## [Task objective]
Pull out all lines from the listing below in which the word "computer" appears.

## [Material for this task]
*** Begin section ***

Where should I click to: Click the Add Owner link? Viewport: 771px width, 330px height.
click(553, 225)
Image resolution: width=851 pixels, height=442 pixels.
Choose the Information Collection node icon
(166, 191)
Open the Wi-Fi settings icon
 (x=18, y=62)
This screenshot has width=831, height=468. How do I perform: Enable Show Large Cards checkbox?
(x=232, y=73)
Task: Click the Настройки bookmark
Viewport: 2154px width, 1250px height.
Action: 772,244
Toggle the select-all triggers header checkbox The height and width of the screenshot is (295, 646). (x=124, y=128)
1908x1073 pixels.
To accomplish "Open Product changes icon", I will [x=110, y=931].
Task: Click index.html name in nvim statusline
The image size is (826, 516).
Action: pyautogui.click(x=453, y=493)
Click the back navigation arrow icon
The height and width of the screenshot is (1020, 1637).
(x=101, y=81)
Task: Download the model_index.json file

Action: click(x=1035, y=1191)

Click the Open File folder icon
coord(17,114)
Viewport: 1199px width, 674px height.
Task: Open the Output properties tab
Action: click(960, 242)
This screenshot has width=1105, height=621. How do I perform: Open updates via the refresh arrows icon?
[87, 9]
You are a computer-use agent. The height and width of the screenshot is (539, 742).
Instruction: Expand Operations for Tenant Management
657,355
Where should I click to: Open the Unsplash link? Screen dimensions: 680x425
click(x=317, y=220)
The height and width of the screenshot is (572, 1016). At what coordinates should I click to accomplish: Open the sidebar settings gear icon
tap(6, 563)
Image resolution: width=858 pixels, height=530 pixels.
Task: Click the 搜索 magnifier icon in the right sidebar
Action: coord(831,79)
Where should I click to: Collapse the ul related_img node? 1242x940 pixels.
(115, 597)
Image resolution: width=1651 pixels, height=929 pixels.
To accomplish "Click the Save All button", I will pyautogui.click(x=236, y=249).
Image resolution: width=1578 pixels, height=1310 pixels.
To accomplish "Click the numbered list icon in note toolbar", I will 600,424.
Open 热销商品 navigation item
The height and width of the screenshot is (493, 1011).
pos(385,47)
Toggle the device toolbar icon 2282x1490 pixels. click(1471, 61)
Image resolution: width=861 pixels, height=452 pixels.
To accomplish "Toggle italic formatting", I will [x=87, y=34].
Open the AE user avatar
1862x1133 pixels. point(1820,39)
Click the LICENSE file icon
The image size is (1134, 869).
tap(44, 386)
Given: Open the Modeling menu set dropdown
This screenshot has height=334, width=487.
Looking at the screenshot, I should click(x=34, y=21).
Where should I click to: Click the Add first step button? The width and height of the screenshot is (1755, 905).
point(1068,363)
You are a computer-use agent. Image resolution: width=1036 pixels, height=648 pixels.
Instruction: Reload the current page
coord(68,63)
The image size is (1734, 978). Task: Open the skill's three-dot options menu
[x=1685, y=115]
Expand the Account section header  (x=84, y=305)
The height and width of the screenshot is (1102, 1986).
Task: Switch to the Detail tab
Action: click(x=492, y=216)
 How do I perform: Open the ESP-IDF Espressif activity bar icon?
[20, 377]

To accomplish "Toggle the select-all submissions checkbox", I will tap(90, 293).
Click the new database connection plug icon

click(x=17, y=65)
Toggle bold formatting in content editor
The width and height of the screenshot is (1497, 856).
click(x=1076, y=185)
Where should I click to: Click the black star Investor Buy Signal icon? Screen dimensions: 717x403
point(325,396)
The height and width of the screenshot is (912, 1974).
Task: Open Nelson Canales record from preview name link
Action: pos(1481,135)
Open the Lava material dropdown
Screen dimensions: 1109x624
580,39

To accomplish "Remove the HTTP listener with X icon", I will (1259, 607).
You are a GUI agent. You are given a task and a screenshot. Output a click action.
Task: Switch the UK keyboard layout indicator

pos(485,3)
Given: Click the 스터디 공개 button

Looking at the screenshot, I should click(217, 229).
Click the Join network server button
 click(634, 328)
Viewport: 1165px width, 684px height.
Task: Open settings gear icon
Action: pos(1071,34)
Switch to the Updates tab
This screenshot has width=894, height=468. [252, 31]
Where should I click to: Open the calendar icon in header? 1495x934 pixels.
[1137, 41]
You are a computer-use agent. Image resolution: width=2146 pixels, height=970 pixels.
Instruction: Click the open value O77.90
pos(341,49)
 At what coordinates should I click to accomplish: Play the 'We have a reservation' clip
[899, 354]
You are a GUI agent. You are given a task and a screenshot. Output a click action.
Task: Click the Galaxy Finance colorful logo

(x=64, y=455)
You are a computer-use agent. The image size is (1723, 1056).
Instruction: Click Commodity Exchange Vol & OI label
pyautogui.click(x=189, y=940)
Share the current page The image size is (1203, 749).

*** End section ***

## [Exercise result]
You are a computer-use agent. The height and width of the screenshot is (539, 742).
You are a computer-use agent. Image resolution: width=1036 pixels, height=648 pixels.
You are a computer-use agent. Image resolution: width=2146 pixels, height=970 pixels.
You are a computer-use agent. The image size is (1723, 1056).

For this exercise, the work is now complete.